Achtelfinal-Hinspiel der Champions League gegen Turin

Dortmund verliert 1:2, jubelt aber wenigstens einmal - der Schnellcheck

Jubel über ein wichtiges Tor: Pierre-Emerick Aubameyang, Torschütze Marco Reus und Ciro Immobile (von links) freuen sich über den Treffer zum zwischenzeitlichen 1:1, der in der Endabrechnung noch wichtig sein kann. Foto: dpa

Achtelfinal-Hinspiel der Champions League in Turin – und Borussia Dortmund kann am Ende nur sagen: Wenigsten einmal gejubelt. Der Schnellcheck zur Partie.

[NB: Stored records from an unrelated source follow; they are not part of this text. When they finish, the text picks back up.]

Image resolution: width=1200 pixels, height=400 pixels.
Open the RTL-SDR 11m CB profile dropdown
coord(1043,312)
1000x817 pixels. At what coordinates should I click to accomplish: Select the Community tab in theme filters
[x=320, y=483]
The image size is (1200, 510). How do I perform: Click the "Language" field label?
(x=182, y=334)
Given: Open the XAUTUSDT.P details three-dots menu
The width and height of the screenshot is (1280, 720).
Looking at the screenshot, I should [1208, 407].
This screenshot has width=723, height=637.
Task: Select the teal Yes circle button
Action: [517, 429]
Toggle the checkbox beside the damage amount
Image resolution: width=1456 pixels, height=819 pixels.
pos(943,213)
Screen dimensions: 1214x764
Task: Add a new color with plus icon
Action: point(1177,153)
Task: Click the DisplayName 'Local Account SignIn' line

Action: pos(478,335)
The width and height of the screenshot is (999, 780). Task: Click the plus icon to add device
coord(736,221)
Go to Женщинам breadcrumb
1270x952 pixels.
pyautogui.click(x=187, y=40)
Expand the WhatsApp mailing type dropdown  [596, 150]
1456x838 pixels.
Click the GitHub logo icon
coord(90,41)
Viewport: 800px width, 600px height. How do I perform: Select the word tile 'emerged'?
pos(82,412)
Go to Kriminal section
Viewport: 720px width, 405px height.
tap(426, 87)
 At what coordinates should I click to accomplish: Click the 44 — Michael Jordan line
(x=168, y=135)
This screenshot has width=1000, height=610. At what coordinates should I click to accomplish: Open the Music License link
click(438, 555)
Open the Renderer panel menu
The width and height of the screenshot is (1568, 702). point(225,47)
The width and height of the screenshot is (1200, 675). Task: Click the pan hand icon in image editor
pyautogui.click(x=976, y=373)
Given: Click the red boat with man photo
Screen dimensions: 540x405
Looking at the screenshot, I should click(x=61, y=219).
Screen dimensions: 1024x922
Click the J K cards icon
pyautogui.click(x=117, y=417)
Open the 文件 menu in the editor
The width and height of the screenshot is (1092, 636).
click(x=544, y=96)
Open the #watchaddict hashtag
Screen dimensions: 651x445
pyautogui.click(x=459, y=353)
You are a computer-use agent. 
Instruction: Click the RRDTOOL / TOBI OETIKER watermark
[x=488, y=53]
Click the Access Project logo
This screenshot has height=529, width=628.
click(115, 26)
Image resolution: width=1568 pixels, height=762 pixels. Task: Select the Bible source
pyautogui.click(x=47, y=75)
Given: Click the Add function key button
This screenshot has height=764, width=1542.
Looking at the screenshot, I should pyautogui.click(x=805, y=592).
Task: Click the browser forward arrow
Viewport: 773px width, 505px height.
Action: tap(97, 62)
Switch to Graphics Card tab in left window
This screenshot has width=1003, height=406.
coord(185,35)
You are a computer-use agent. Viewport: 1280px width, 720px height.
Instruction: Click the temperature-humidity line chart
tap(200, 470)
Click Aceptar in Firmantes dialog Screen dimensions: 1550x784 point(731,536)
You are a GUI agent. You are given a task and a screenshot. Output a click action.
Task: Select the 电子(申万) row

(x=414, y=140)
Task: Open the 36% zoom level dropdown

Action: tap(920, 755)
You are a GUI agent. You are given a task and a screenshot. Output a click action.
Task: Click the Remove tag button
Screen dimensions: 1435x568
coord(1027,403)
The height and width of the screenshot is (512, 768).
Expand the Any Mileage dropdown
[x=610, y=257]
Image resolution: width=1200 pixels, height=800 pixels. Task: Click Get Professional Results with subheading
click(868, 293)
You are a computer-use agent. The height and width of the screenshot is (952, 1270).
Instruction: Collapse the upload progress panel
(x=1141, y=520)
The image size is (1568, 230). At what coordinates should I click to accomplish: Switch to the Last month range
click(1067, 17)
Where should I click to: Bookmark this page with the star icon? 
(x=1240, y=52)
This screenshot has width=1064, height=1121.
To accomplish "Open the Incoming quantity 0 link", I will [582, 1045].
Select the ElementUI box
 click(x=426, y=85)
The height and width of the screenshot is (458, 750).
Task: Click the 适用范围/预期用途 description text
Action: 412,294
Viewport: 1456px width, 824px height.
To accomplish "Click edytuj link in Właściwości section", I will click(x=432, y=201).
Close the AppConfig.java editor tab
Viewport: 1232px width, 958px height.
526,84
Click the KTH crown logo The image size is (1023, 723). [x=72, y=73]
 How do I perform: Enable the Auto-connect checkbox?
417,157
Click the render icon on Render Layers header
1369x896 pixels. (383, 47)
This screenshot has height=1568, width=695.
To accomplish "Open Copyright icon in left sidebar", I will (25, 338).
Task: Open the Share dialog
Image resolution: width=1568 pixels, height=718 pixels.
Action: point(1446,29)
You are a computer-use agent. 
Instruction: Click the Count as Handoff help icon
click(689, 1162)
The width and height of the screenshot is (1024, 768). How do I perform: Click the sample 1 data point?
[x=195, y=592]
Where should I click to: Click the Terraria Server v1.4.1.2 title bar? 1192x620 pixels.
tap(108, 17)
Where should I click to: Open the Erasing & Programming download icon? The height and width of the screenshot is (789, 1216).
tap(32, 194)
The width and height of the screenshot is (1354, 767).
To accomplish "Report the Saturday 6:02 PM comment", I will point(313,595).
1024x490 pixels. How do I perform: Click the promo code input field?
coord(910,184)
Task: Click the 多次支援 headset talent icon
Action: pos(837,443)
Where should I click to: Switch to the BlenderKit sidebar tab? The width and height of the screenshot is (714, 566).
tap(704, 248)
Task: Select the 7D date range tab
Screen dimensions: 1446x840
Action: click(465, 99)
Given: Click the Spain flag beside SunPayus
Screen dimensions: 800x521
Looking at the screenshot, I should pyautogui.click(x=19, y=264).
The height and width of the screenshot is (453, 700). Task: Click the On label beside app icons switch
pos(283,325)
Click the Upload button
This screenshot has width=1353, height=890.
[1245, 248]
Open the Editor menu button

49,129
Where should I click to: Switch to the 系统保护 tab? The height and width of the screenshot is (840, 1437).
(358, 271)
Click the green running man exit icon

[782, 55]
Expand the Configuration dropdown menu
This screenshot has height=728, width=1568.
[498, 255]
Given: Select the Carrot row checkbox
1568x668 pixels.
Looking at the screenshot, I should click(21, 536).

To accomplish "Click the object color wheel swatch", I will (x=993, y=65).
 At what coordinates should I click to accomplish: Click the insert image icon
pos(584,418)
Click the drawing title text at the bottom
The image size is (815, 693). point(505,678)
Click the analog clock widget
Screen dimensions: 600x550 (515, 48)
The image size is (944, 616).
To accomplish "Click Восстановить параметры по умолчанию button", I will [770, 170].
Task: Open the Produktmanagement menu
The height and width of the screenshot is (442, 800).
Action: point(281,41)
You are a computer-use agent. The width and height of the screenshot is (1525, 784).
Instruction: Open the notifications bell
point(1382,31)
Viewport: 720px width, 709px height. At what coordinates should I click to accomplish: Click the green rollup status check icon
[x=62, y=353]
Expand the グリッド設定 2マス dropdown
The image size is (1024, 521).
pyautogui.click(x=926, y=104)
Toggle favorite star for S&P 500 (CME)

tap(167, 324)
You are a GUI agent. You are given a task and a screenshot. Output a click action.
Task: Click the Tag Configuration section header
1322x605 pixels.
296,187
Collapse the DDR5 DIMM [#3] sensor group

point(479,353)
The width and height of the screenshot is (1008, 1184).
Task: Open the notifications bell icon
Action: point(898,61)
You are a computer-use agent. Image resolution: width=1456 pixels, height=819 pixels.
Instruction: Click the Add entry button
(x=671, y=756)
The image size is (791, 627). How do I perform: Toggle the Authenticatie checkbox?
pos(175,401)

Der Fußball-Bundesligist verlor bei Juventus 1:2 (1:2), hat durch das Auswärtstor aber noch alle Chancen, im Rückspiel am 18. März unter die besten Acht zu kommen.

Wie war den das Spiel? 

Es begann kurios. Erst ein Torwartfehler, dann ein Ausrutscher, zwei schnelle Tore. Und das kam so: Bei einen Juve-Angriff in der 13. Minute kann Borussen-Torhüter Roman Weidenfeller einen Morata-Schuss von der linken Seite nicht festhalten und legt den Ball direkt vor die Füße von Carlos Teves. Der sagt brav „Danke“ und versenkt zum 1:0. Die Borussia ist geschockt über dieses Geschenk – und erhält ganz schnell selbst eins. So ein Ausrutscher am rechten Fleck kann nämlich sehr nützlich sein. Vor allem, wenn es der zentrale Mann einer Abwehrkette ist, der den Stand verliert – so geschehen bei Turins Giorgio Chiellini. Marco Reus reagiert blitzschnell. Was dann kommt, lassen wir den Liveticker eines Fußball-Magazins schildern: „Der Nationalspieler hebt den Kopf und schließt knochentrocken ab.“

Merke: Den Kopf heben, das kann nie schaden. Auch nicht in der Abwehr. Denn als alles hätte gut sein können, leistet sich die Borussia den nächsten Bock. In der 43. Minute steht halb Turin im Strafraum unbemerkt frei. Alvaro Morata erzielt das 2:1. In der zweiten Hälfte drängten die Gastgeber auf den dritten Treffer, doch die Gäste wehrten sich nun erfolgreich, spielten ihrerseits ihre Konter aber nicht konsequent aus

War das Ergebnis denn verdient?

Hm. Schwer zu sagen. Einerseits kosten zwei Aussetzer in der Abwehr eben einen Sieg. Darf man auf internationalem Parkett nicht machen. Andererseits spielte Dortmund wirklich gefällig. Auch bei einem Unentschieden hätte es durchaus heißen können: verdient!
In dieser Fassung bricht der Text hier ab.